* START RECORDS SUPPLIED *

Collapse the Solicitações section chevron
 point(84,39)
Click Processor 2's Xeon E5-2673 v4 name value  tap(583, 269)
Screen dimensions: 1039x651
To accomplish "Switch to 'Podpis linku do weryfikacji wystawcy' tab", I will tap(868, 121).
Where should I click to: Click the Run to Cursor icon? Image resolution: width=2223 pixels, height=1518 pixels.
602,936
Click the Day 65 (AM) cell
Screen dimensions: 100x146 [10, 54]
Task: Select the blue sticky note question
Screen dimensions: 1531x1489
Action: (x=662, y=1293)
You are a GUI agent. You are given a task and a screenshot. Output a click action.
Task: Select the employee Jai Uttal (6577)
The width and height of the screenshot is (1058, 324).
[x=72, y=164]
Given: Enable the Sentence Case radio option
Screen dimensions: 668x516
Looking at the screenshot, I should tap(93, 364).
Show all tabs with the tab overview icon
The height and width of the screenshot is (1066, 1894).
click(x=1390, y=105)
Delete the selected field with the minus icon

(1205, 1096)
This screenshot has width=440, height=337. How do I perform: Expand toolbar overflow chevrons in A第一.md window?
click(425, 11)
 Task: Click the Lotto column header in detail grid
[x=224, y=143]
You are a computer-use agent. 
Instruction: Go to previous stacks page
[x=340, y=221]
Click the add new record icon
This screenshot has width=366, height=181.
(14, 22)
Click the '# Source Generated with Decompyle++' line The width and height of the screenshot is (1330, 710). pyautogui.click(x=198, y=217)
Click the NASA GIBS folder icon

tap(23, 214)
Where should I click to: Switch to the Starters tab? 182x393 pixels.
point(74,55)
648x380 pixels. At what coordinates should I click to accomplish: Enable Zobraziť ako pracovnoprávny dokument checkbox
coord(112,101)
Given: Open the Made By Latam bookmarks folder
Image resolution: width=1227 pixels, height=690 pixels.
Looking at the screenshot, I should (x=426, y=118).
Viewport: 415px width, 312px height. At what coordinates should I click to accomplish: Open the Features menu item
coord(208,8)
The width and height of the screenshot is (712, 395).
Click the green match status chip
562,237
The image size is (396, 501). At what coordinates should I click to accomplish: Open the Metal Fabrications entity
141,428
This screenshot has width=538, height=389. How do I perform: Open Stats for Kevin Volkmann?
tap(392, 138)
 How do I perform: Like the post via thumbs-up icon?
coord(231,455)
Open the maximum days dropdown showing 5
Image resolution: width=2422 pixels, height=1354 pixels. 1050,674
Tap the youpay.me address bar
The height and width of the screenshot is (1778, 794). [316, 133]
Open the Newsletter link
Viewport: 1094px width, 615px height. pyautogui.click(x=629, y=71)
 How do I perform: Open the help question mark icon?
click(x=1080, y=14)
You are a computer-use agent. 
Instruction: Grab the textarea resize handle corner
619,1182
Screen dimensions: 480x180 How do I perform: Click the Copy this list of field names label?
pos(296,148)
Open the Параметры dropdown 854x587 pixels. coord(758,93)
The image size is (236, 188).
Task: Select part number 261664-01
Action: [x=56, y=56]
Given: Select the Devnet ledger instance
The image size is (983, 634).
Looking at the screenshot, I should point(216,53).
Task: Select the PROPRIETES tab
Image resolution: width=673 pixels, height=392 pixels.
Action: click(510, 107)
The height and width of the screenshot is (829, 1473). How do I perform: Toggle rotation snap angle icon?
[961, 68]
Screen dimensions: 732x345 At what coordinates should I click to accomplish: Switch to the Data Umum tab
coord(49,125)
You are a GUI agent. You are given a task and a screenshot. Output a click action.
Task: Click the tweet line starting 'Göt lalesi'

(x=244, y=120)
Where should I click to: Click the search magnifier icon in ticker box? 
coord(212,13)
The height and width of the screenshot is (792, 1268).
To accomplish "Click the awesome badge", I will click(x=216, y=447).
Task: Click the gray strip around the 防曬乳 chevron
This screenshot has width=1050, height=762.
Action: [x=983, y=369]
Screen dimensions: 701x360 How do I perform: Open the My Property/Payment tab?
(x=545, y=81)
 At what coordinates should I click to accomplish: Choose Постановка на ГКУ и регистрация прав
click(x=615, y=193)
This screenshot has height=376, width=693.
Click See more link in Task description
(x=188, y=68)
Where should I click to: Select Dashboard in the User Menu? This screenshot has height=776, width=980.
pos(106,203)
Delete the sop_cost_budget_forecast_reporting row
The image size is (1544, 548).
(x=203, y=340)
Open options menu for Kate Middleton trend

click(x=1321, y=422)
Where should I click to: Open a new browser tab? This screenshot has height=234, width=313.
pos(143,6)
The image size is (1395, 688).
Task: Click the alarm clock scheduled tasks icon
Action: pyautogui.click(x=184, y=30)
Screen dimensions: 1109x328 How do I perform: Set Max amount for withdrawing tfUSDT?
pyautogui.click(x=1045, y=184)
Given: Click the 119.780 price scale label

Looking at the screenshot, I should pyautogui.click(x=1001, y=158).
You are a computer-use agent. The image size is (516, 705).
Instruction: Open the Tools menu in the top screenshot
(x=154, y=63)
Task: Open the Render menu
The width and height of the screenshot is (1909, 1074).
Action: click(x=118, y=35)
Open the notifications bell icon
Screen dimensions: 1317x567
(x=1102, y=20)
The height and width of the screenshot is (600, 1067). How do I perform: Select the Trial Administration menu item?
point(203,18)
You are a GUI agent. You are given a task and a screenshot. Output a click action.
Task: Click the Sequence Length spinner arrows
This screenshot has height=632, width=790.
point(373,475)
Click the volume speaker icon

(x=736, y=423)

* END RECORDS SUPPLIED *

(WHAT TO DO) Retype the lines of the items above, starting with the line containing "Open the Параметры" and ending with the line containing "Action: [x=983, y=369]".

(EXERCISE OUTPUT)
Open the Параметры dropdown 854x587 pixels. coord(758,93)
The image size is (236, 188).
Task: Select part number 261664-01
Action: [x=56, y=56]
Given: Select the Devnet ledger instance
The image size is (983, 634).
Looking at the screenshot, I should point(216,53).
Task: Select the PROPRIETES tab
Image resolution: width=673 pixels, height=392 pixels.
Action: click(510, 107)
The height and width of the screenshot is (829, 1473). How do I perform: Toggle rotation snap angle icon?
[961, 68]
Screen dimensions: 732x345 At what coordinates should I click to accomplish: Switch to the Data Umum tab
coord(49,125)
You are a GUI agent. You are given a task and a screenshot. Output a click action.
Task: Click the tweet line starting 'Göt lalesi'

(x=244, y=120)
Where should I click to: Click the search magnifier icon in ticker box? 
coord(212,13)
The height and width of the screenshot is (792, 1268).
To accomplish "Click the awesome badge", I will click(x=216, y=447).
Task: Click the gray strip around the 防曬乳 chevron
This screenshot has width=1050, height=762.
Action: [x=983, y=369]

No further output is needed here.